É difícil viver em um país em que você não pode fazer as coisas em pé de igualdade com aqueles que se julgam “normais”. Em Moçambique, a violência policial e institucional contra pessoas homossexuais é frequente. Me lembro de um dia em que fiquei embriagada e pedi para minha parceira dirigir. Ela tem carteira de motorista, mas naquela noite estava sem o documento. Fomos abordadas por um policial a um quarteirão de sua casa. Ao invés de rebocar o carro, pedir para ela buscar o documento em casa, dar uma multa, não, ele nos levou para a delegacia, a prendeu e, junto com outros policiais, a assediou dizendo que fariam com ela coisas muito melhores do que eu fazia. Isolamento social, difamação, assédio em casa e nas ruas, ameaças de morte – lembranças que eu procuro esquecer. Qualquer que seja a violência que uma pessoa homossexual sofra no meu país, ela será sempre considerada culpada, nunca vítima.
Em Moçambique, eu não conseguia trabalhar. Quando enviava meu currículo para um processo seletivo e me ligavam para marcar a entrevista, eu ficava imediatamente com dor de cabeça: o que eu vou vestir para não passar a impressão de que eu sou quem eu sou? E era comum o candidato antes de mim ficar 15, 20 minutos na sala de entrevista e eu não ficar mais do que cinco. Eu sequer tinha a oportunidade de demonstrar meu conhecimento. Aos poucos fui perdendo a alegria de viver e cheguei a acreditar que eu era mesmo uma pessoa desprezível e que não merecia existir.
Comecei a pesquisar por outros países onde eu e minha parceira pudéssemos recomeçar a vida.

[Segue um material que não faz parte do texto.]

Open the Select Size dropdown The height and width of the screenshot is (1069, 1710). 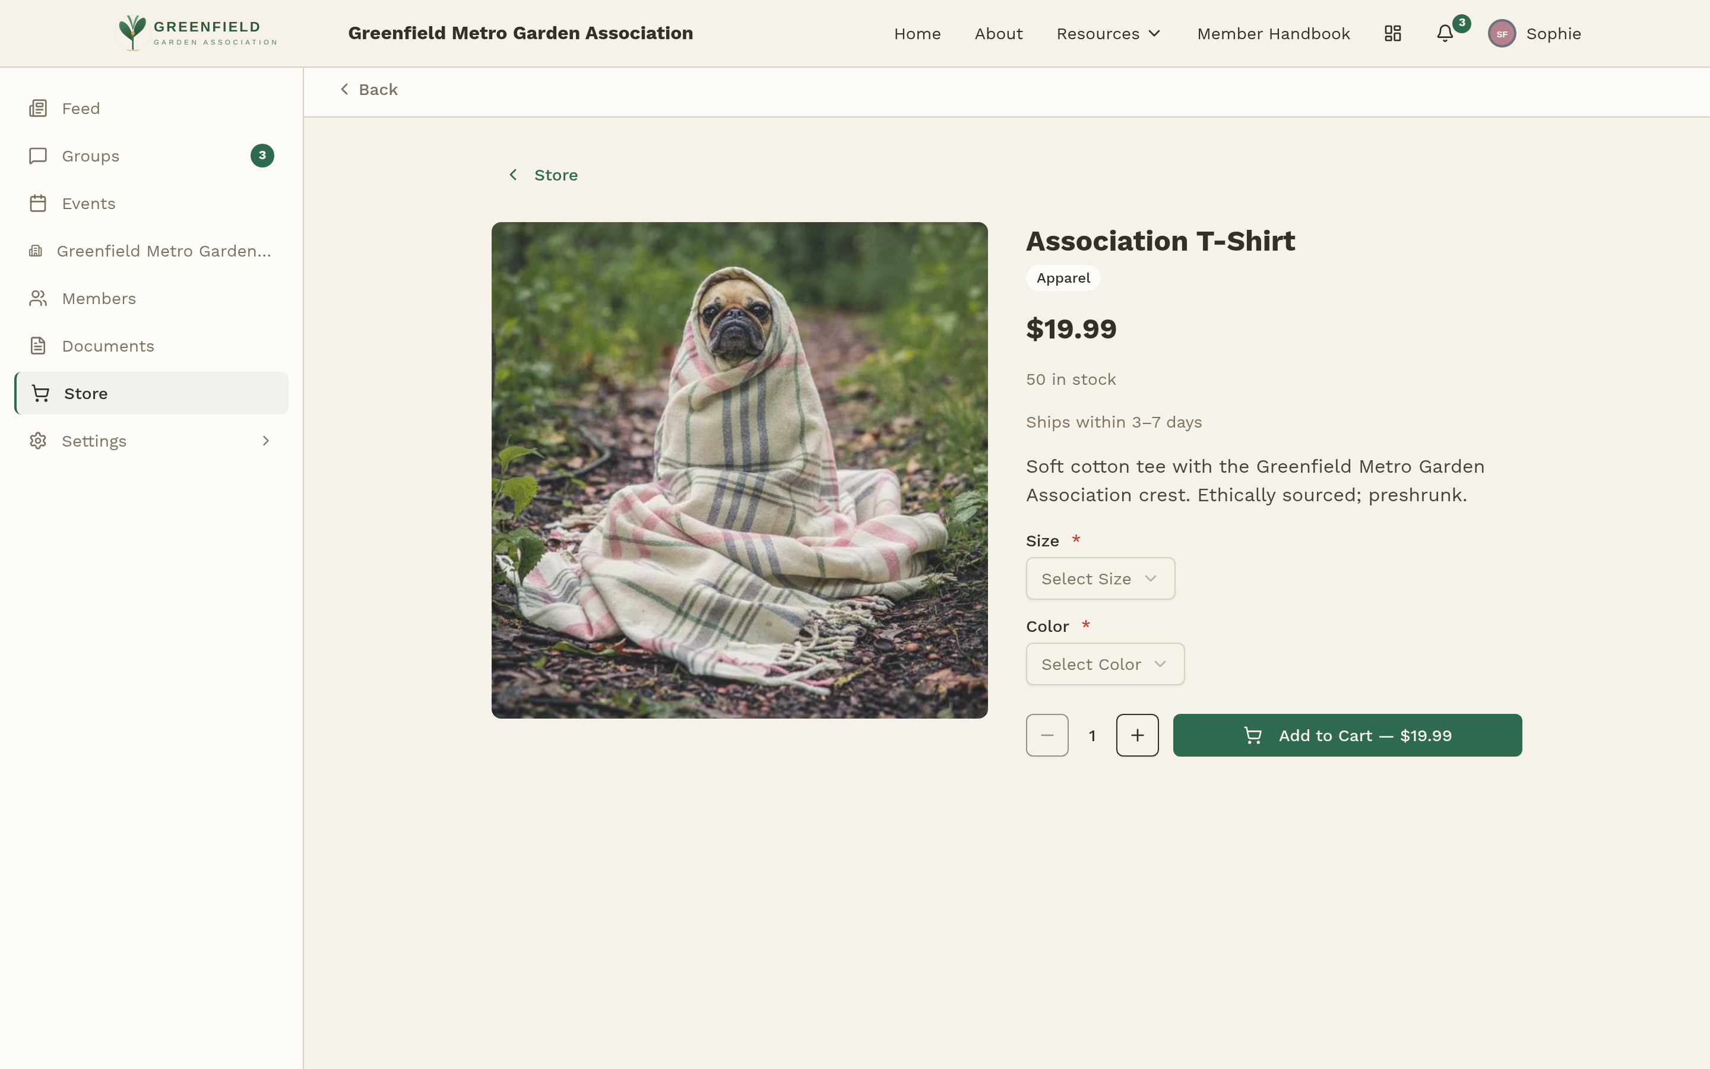(1099, 578)
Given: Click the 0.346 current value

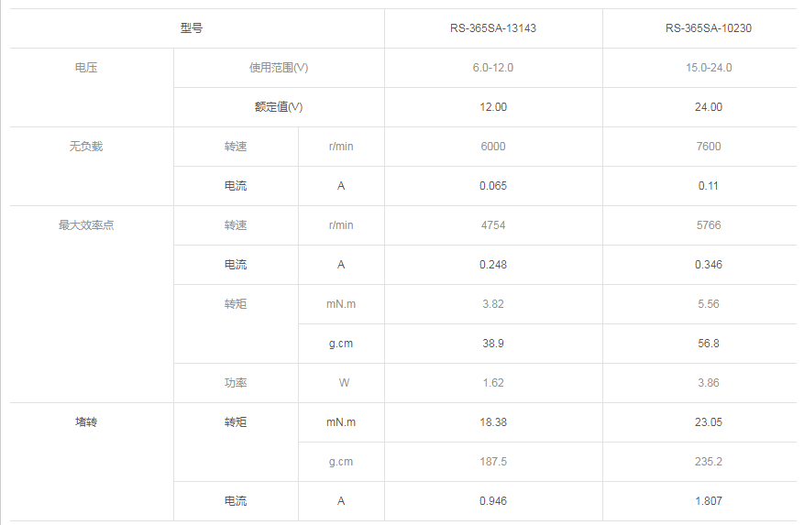Looking at the screenshot, I should click(709, 265).
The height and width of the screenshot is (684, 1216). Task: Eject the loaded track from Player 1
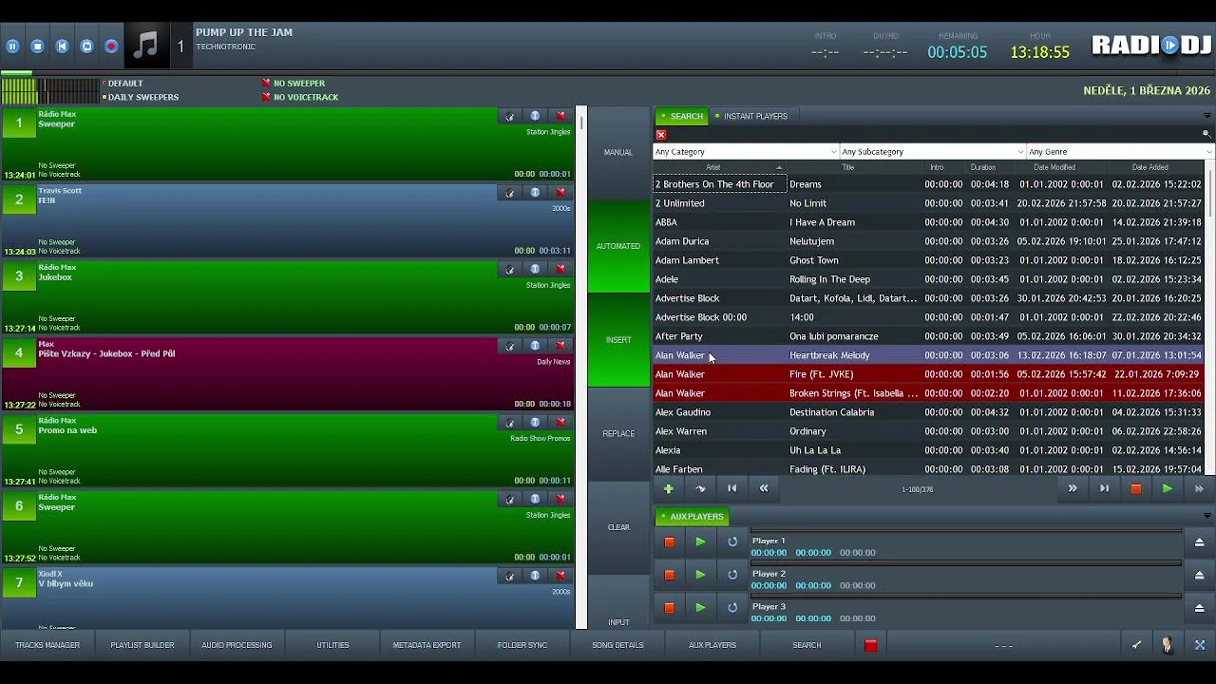click(1199, 542)
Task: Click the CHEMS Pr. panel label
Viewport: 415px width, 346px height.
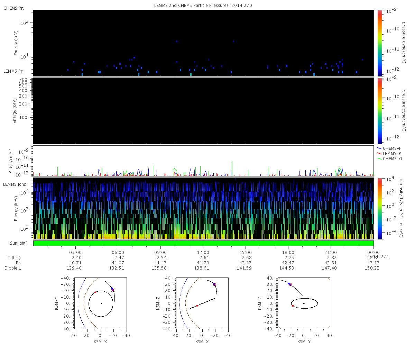Action: pos(13,8)
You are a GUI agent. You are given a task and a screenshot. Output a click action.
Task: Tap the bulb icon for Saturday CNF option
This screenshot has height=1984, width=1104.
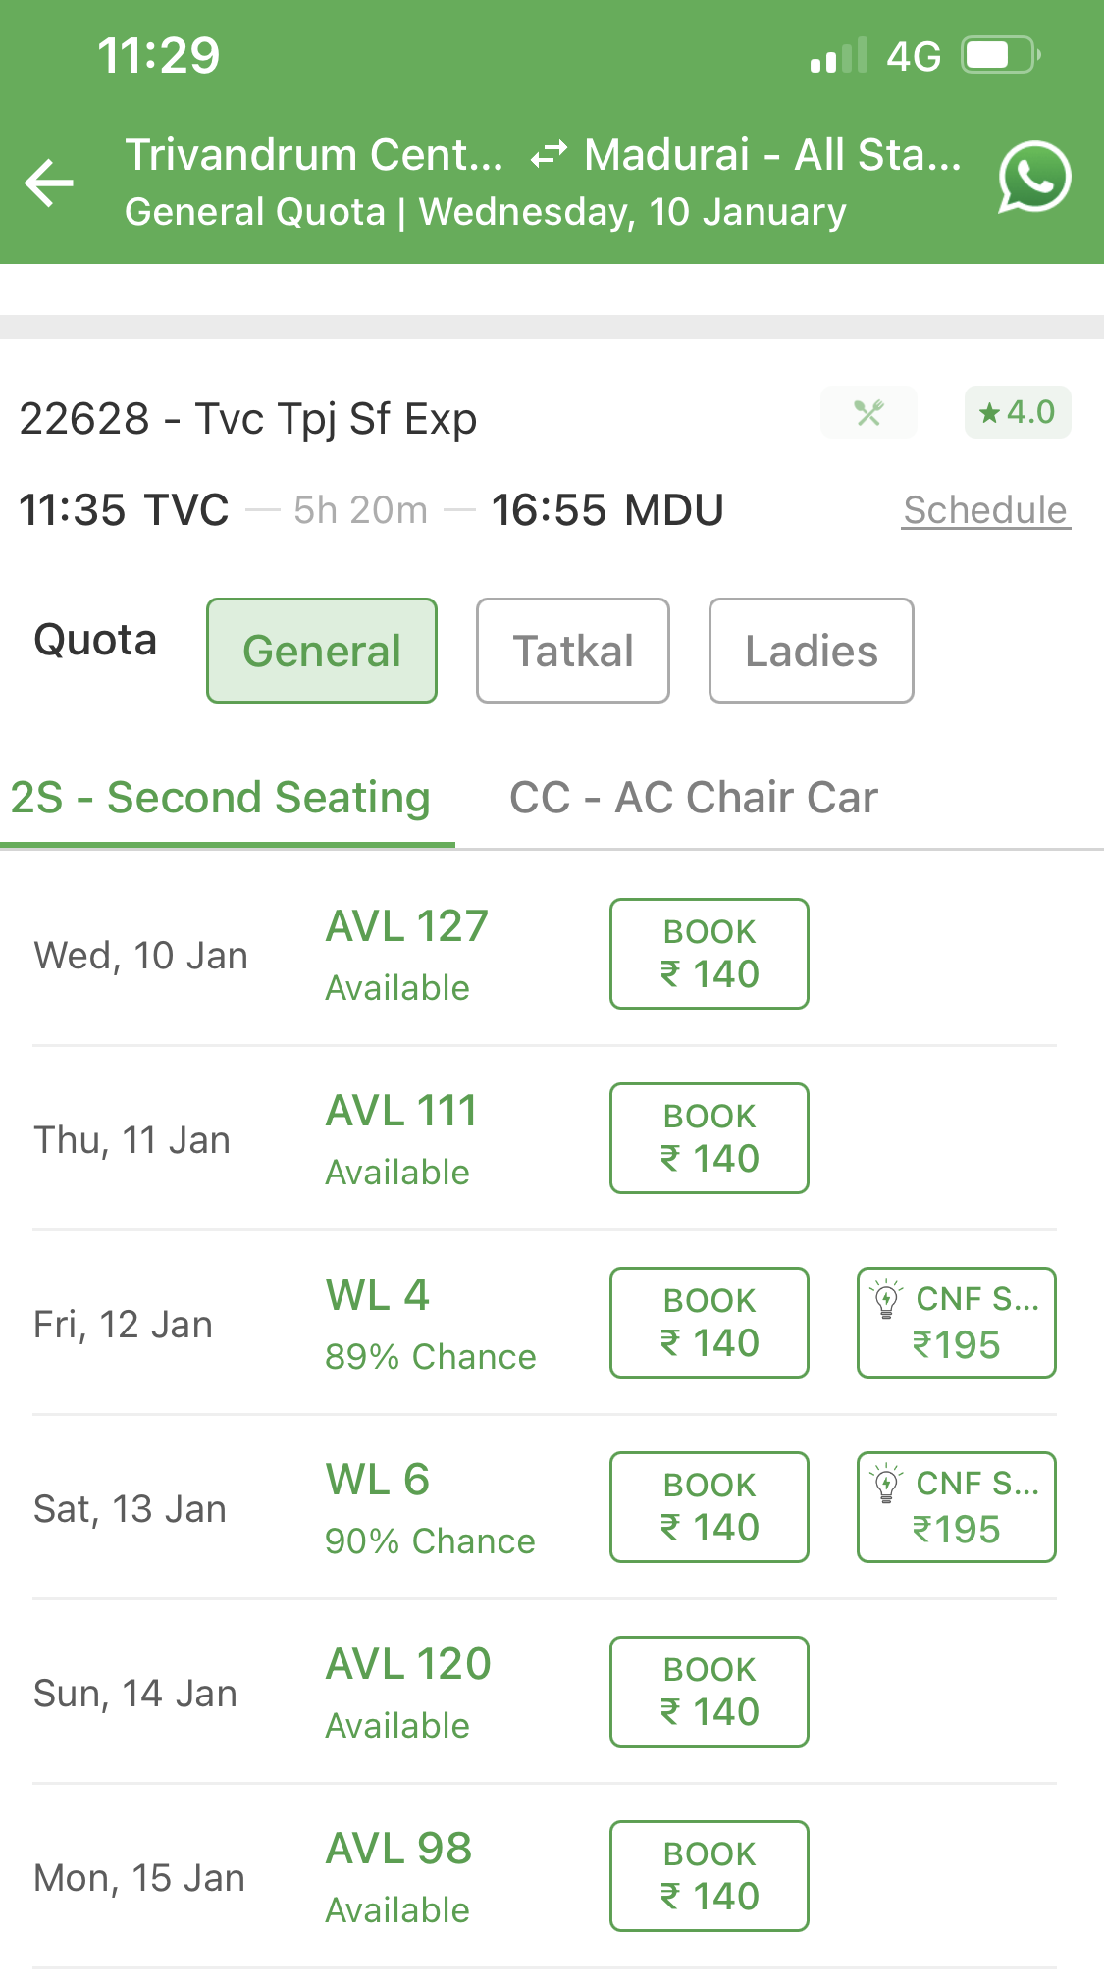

Observávamos as novelas brasileiras, que fazem sucesso no meu país, e sabíamos que casais homossexuais eram pelo menos retratados na televisão. O assunto não era invisível. Pesquisando, descobrimos que no Brasil, apesar de não haver na Constituição uma legislação específica que proteja a população LGBT como há para a população negra e a criminalização do racismo, por exemplo, existe proteção contra crimes de discriminação em geral. É permitida a adoção de filhos e o casamento entre pessoas do mesmo sexo.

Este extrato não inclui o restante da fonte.